Selon un communiqué du Commissariat provincial de la PNC/Kinshasa, 27 personnes au total ont été présentées avant leur transfert devant les autorités judiciaires militaires.
Elles sont réparties en trois groupes : 22 présumés « Kuluna », deux individus soupçonnés de se faire passer pour des policiers et trois autres personnes présentées comme des faussaires spécialisés dans le ravissement de motos.
Le premier groupe est constitué de 22 personnes qualifiées par la police de présumés « Kuluna ». Leur interpellation intervient dans le cadre des opérations de sécurisation menées contre les bandes urbaines accusées d’opérer notamment avec des armes blanches ou à feu.
La PNC affirme poursuivre ses opérations afin de réduire les actes de criminalité urbaine qui alimentent le sentiment d’insécurité dans plusieurs quartiers de Kinshasa.
Le deuxième groupe comprend deux personnes soupçonnées d’avoir usurpé la qualité de policiers. D’après les éléments communiqués par la police, elles auraient été interpellées dans la commune de Mont-Ngafula alors qu’elles étaient en possession d’une arme.
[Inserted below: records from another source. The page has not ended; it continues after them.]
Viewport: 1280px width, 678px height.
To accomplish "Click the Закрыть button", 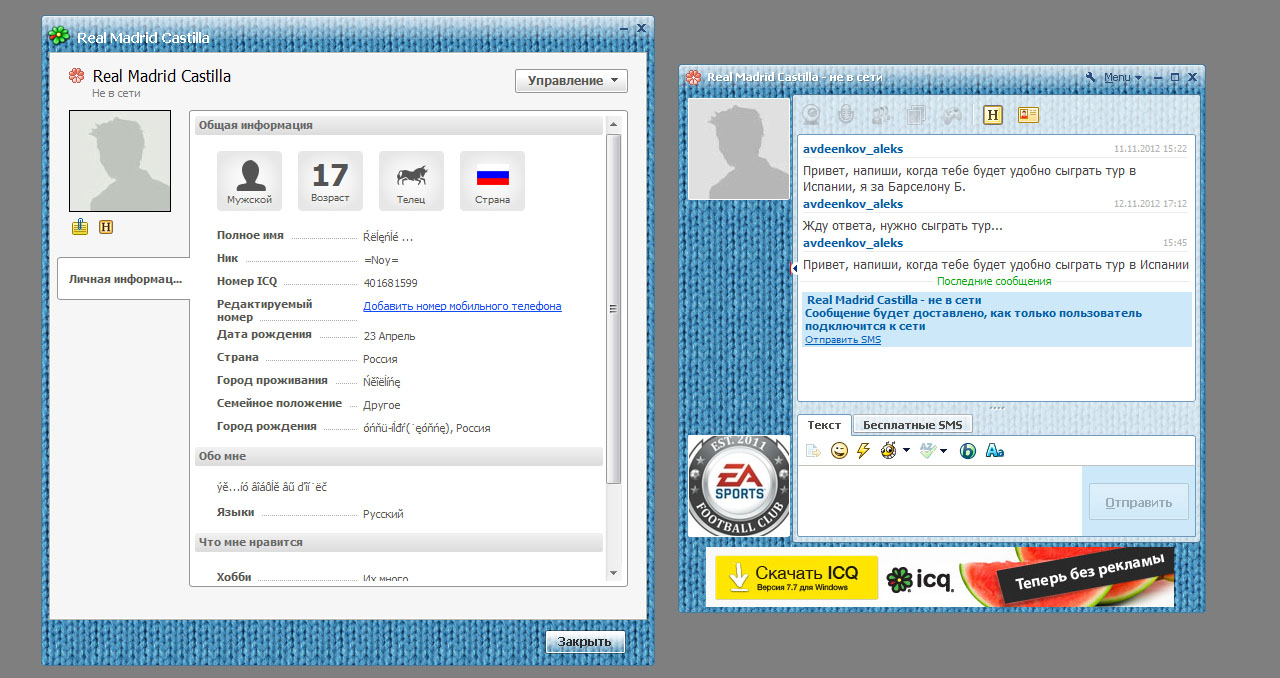I will pyautogui.click(x=585, y=642).
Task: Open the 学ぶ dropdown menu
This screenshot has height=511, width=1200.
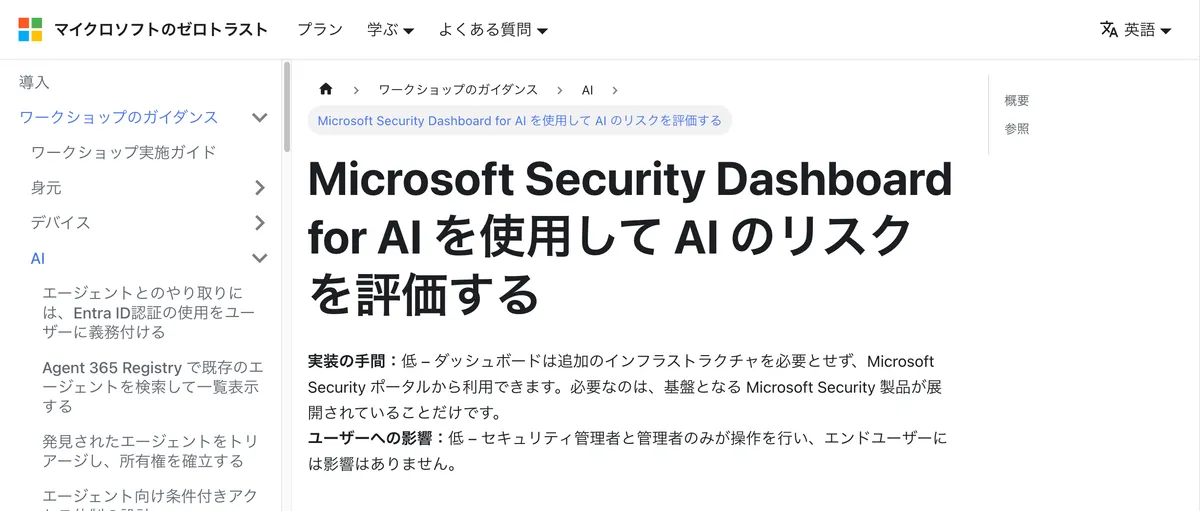Action: (390, 30)
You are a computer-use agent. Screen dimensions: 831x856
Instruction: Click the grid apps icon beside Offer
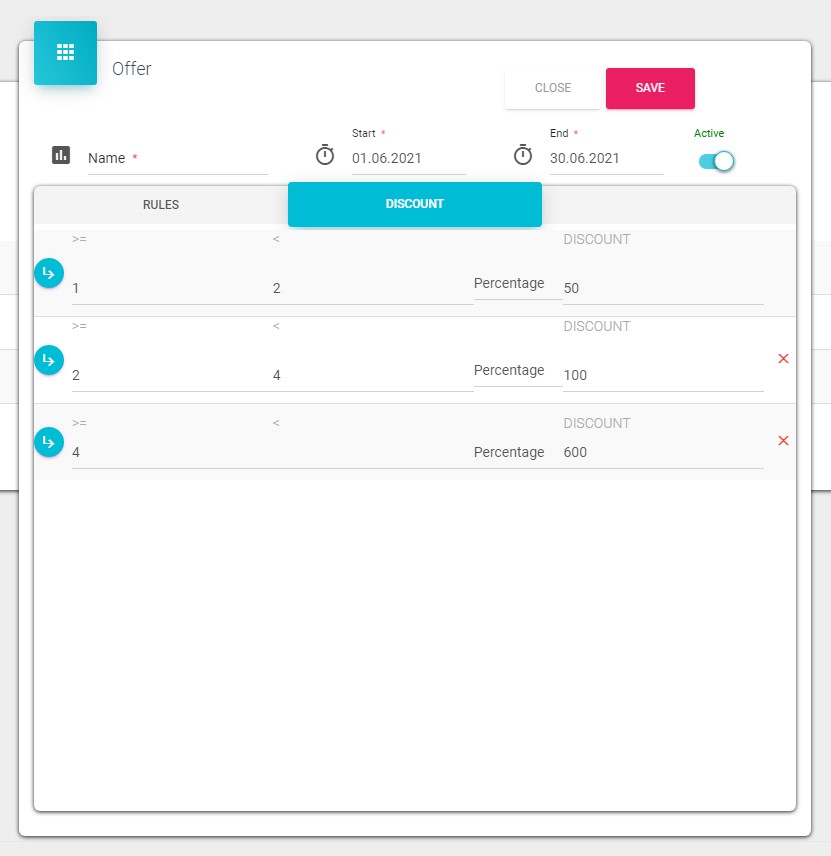[65, 53]
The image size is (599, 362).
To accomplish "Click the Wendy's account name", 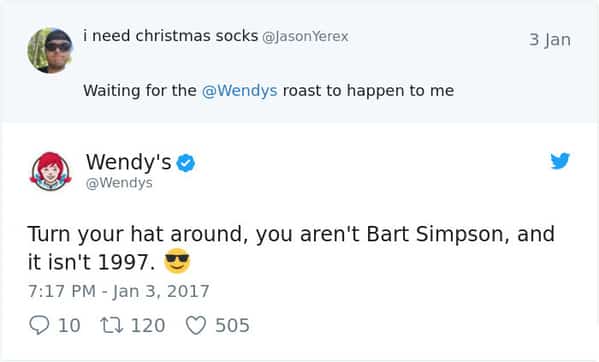I will 129,162.
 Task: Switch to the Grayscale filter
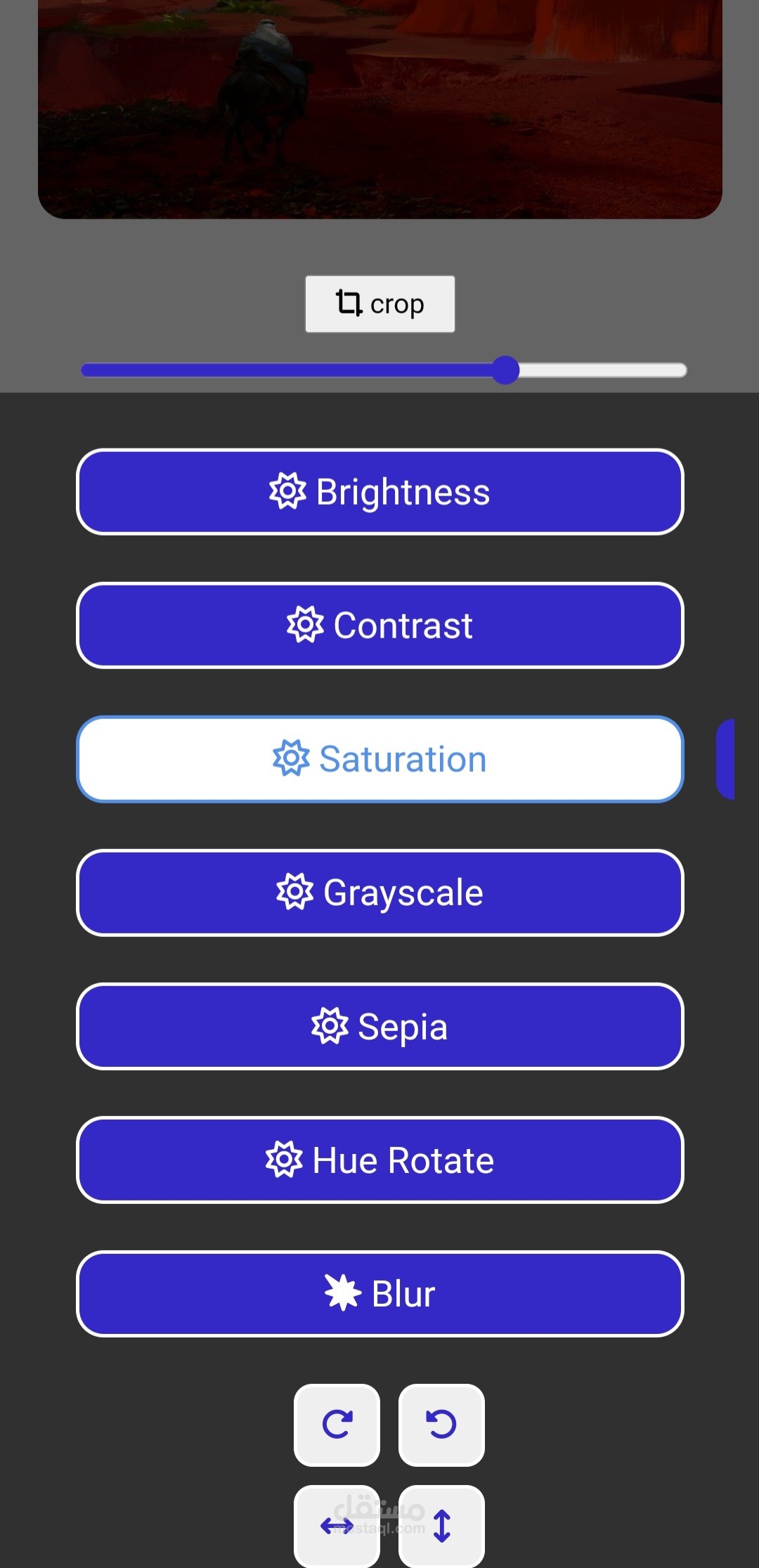point(379,893)
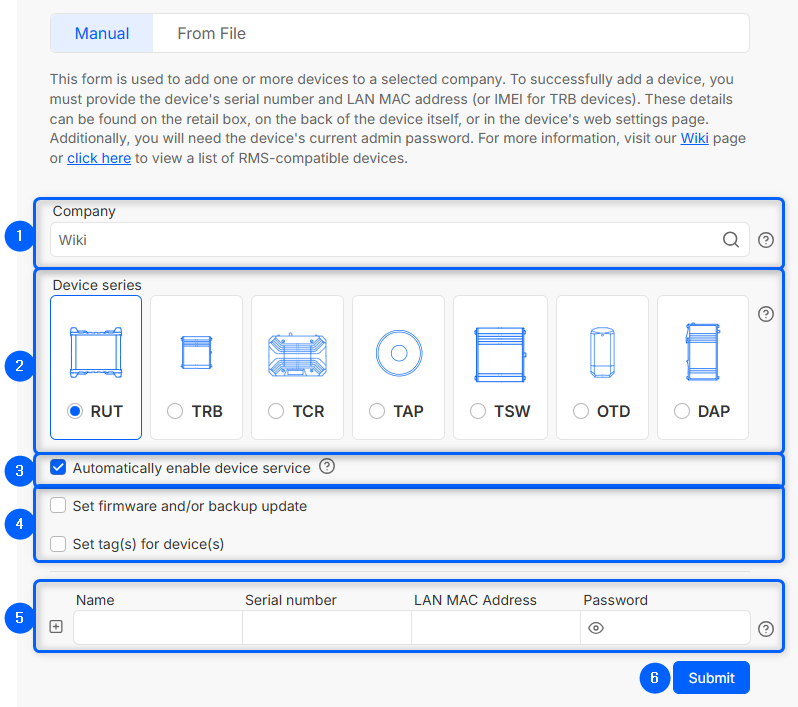Click the search icon in Company field

pos(731,240)
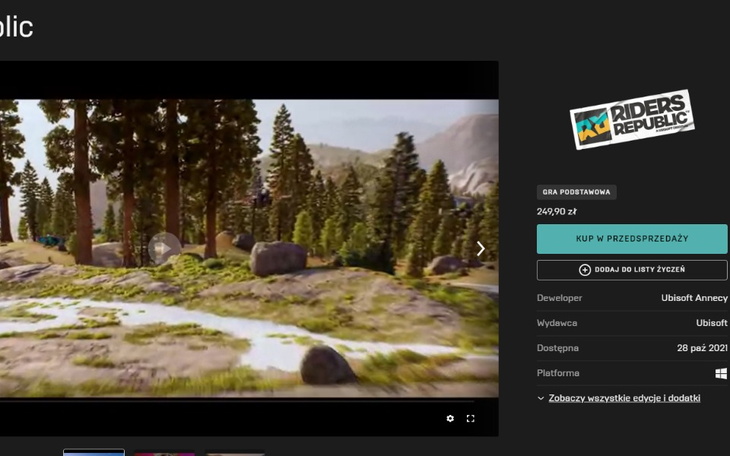Click the 249,90 zł price text
This screenshot has width=730, height=456.
coord(557,211)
Les circonstances dans lesquelles cette arme aurait été détenue ainsi que les activités qui leur sont attribuées devront désormais être examinées dans le cadre de la procédure judiciaire.
Le troisième groupe est composé de trois personnes que la police présente comme des présumés faussaires spécialisés dans le ravissement de motos.
Selon les premiers éléments communiqués, ces suspects auraient utilisé une fausse qualité de policier pour s’emparer de motos appartenant à des particuliers.
À l’occasion de la présentation des suspects, le commissaire divisionnaire Israël Kantu Bakulu a appelé la population à collaborer avec les forces de sécurité en signalant les personnes soupçonnées d’être impliquées dans des activités criminelles.
« La population doit collaborer avec les forces de sécurité en dénonçant tous ces inciviques qui vivent avec elle », a-t-il déclaré, selon les informations fournies par la police nationale congolaise.
Le transfert à l’Auditorat militaire marque ainsi une nouvelle étape dans la procédure. Il appartient désormais à la justice d’examiner les faits reprochés aux personnes concernées et de déterminer leurs éventuelles responsabilités.